The buyer pays a deposit or partial amount at signing with the remainder due at a specified later date. The bill of sale must clearly define the payment schedule and conditions for title release. Tailored for Haskell County, Texas. Fill in details, sign digitally, download a printable PDF in minutes.
Haskell County clerk office and recording fees
Bill-of-sale filings and title transfers for a partial payment boat sale in Haskell County are filed at the Texas county clerk in Haskell County (sometimes called the recorder, tax collector, or treasurer depending on the state). The office accepts the signed bill of sale, the assigned title, and a completed title application. Recording fees vary by document type; expect a base fee plus per-page charges for additional pages.

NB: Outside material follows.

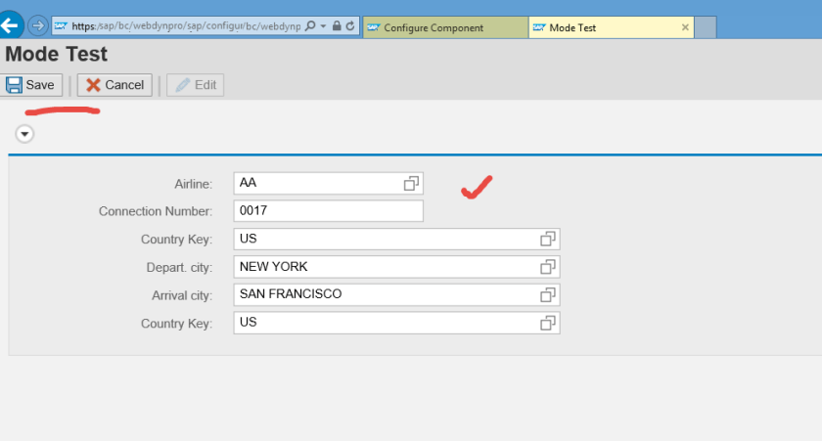The height and width of the screenshot is (441, 822).
Task: Click the refresh icon in address bar
Action: pos(349,26)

For office hours, recording fees, and accepted payment methods in Haskell County, call the county clerk before visiting or check the Texas DMV directory at https://www.txdmv.gov/motorists/buying-or-selling-a-vehicle.
Filing deadline: Texas requires title transfer within 30 days of the sale date. Plan the Haskell County clerk visit promptly to avoid penalty fees on late filings.
Texas lien-release procedure for liened boat sales
If the boat carries an active lien, the seller cannot transfer clean title to the buyer until the lien is released. Texas handles this through a documented sequence that the lienholder, seller, and buyer must complete in order. Skipping a step often means the new title is issued with the lien still noted, blocking resale.
- Obtain Form VTR-262 from the TxDMV website.
- Lienholder completes Part A (lienholder information) and notarizes.
- Owner submits VTR-262 with title application at the county tax assessor-collector.
- Pay title fee ($33).
- Receive clean title by mail within 2–4 weeks.
Form reference: VTR-262 is the Texas document used to clear a lien on a boat title before a Haskell County partial payment transfer can be recorded.
Boat recall categories to verify before a Haskell County partial payment transfer
Open safety recalls follow the vehicle, not the owner — if the boat has an unrepaired recall when the partial payment sale closes, the Haskell County buyer inherits the obligation to bring it to a dealer for the free fix. The NHTSA recall database flags the following categories most frequently for boat models:
- Fuel System
- Electrical
- Steering
- Hull Integrity
- Propulsion
On average a boat model has 1.8 recalls — buyers in Haskell County should run a NHTSA recall check before signing. Enter the VIN at nhtsa.gov/recalls to pull the live status. Document any open recalls in the bill of sale so the buyer cannot later claim the seller concealed a known defect — a clean disclosure protects both parties under Texas consumer-protection law.
Informational purposes only. This content is provided for informational purposes only and is not legal advice. Laws vary by state and individual circumstances differ. Consult a licensed attorney for jurisdiction-specific guidance on vehicle transfers, title requirements, or related legal matters.